Broadband and Output‐Controllable Triboelectric Nanogenerator Enabled by Coupling Swing‐Rotation Switching Mechanism with Potential Energy Storage/Release Strategy for Low‐Frequency Mechanical Energy Harvesting

Irregular and low‐frequency mechanical energy, including ocean energy, is widely distributed but mostly wasted. Triboelectric nanogenerator (TENG) has been proved as a very promising ocean energy harvesting technology. However, the traditional cylindrical pendulum TENG (CP‐TENG) can only work effectively in a narrow frequency bandwidth.

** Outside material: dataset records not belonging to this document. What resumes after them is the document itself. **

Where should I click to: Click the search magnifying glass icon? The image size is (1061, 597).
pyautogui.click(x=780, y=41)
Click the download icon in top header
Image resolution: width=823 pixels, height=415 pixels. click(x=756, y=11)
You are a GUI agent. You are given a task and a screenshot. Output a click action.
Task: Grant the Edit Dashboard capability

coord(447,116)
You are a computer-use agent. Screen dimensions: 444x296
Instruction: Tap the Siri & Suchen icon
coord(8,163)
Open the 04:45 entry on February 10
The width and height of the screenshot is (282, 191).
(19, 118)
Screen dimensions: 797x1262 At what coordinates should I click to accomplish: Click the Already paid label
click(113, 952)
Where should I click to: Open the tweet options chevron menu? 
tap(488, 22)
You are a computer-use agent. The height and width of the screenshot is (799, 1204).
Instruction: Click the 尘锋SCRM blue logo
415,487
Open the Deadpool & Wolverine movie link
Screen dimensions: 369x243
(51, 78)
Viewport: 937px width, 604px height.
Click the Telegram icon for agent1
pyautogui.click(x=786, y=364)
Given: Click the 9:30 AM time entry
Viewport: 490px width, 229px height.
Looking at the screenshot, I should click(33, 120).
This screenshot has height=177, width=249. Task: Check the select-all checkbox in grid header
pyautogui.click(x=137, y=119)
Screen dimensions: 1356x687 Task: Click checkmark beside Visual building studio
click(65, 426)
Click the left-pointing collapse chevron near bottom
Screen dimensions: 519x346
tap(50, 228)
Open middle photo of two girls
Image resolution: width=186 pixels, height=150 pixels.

In this work, a triboelectric nanogenerator enabled by coupling the swing‐rotation switching mechanism with a potential energy storage/release strategy (SR‐TENG) is presented. It can convert various swing/vibration mechanical energies into electric energy, and it has a controllable output performance whether it works under intermittent rotation mode or continuous rotation mode. This coupling results enable SR‐TENG to efficiently harvest low‐frequency mechanical energy from 0.3 to 5 Hz. Therefore, its bandwidth is about four times larger than that of CP‐TENG. The peak power density of SR‐TENG can reach 10.1 W m−3 at 1.8 Hz and 15.4 W m−3 at 5 Hz, respectively. Moreover, its durability is improved greatly due to its non‐contact working mode. Based on this SR‐TENG, several applications toward smart ocean, including a self‐powered and wireless hydrological information monitoring system, are demonstrated successfully. These strategies are very helpful to improve the bandwidth, the output performance, and the durability of TENGs. A cylindrical triboelectric nanogenerator enabled by coupling swing‐rotation switching mechanism (SR‐TENG) with potential energy storage/release strategy is proposed to harvest irregular, low‐frequency, and low‐intensity mechanical energy. This coupling strategy makes SR‐TENG switch automatically between the intermittent and continuous rotation mode. Compared with traditional cylindrical pendulum TENG, SR‐TENG has a more controllable output, broadens the working bandwidth significantly, and improves output performance greatly.